Lali

19 avril 2008

Le recueil 1

Filed under: À livres ouverts,Couleurs et textures — Lali @ 23:59

derain 2

Est-ce le hasard qui lui a fait choisir ce livre plutôt qu’un autre? Est-ce le titre? Ou bien l’intuition? La curiosité? Le poème lu pour lequel elle a eu le coup de foudre?
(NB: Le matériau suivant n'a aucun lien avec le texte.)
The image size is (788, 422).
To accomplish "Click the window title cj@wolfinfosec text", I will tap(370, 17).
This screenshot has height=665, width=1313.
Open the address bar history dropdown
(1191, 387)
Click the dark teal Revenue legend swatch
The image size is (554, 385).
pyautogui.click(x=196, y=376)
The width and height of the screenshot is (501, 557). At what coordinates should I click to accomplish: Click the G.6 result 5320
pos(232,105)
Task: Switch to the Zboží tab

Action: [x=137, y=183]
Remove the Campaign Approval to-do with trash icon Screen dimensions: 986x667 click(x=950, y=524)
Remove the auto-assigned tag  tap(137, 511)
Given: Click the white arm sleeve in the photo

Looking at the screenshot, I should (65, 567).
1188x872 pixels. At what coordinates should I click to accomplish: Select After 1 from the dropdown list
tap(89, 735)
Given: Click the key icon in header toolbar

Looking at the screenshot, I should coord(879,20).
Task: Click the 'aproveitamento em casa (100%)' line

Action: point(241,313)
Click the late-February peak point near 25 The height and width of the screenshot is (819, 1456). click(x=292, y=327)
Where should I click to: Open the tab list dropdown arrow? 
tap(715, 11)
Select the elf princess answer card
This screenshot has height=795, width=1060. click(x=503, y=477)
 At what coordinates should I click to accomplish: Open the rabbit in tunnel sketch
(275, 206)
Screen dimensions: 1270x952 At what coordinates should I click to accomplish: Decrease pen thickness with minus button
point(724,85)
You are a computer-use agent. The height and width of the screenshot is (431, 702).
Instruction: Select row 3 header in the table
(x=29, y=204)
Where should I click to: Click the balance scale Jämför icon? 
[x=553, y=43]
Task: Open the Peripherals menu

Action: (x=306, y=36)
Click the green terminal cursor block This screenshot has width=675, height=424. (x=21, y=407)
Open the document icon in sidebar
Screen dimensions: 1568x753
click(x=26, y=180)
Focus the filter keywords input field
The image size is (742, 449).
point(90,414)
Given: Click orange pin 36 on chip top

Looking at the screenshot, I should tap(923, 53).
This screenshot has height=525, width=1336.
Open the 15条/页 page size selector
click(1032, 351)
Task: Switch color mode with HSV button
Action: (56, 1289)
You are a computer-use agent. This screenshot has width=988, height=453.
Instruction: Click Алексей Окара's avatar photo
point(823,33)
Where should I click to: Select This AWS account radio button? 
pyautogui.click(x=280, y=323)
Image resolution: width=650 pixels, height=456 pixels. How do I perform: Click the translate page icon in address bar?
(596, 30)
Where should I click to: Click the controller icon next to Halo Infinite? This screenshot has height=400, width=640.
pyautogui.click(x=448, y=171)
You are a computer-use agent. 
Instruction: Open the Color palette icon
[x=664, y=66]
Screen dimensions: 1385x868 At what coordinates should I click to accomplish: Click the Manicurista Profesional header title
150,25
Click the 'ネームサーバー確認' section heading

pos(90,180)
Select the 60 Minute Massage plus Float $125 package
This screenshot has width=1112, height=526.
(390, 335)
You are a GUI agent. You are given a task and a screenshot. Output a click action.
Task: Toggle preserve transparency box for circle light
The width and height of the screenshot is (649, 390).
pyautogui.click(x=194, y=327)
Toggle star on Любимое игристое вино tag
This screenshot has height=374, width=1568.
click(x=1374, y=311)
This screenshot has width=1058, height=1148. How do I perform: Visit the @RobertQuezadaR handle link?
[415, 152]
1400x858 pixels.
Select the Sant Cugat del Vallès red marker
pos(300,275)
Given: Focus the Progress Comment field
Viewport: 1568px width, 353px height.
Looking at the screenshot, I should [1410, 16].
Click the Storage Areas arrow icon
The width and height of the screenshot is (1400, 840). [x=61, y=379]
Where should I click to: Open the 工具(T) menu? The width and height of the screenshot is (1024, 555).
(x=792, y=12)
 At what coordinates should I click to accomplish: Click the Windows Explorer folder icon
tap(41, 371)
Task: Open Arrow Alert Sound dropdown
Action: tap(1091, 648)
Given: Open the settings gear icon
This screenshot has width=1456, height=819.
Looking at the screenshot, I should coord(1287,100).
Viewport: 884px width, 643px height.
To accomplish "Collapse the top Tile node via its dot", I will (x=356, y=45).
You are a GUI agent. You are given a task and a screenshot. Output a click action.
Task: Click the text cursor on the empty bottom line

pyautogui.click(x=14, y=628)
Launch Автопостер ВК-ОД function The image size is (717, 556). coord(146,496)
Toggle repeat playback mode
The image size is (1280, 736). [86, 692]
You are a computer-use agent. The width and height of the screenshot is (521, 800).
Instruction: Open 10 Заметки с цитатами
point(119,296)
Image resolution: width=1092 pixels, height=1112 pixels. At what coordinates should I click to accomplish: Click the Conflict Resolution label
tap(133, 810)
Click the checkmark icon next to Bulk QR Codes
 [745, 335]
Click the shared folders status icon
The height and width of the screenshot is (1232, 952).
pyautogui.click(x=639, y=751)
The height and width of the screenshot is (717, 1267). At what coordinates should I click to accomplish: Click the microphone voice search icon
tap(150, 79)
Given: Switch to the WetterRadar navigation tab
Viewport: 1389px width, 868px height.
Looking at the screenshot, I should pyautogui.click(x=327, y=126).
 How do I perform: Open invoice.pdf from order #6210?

La lectrice peinte par André Derain n’est pas en mesure de dire laquelle de ces raisons a guidé son choix, ni pourquoi elle est partie avec Épeler le jour de Rosa Alice Branco sous le bras. Elle sait seulement que pendant quelques jours, juste avant minuit, elle lira un des textes et qu’elle laissera le recueil ouvert ici. Pour que les mots touchent autre qu’elle.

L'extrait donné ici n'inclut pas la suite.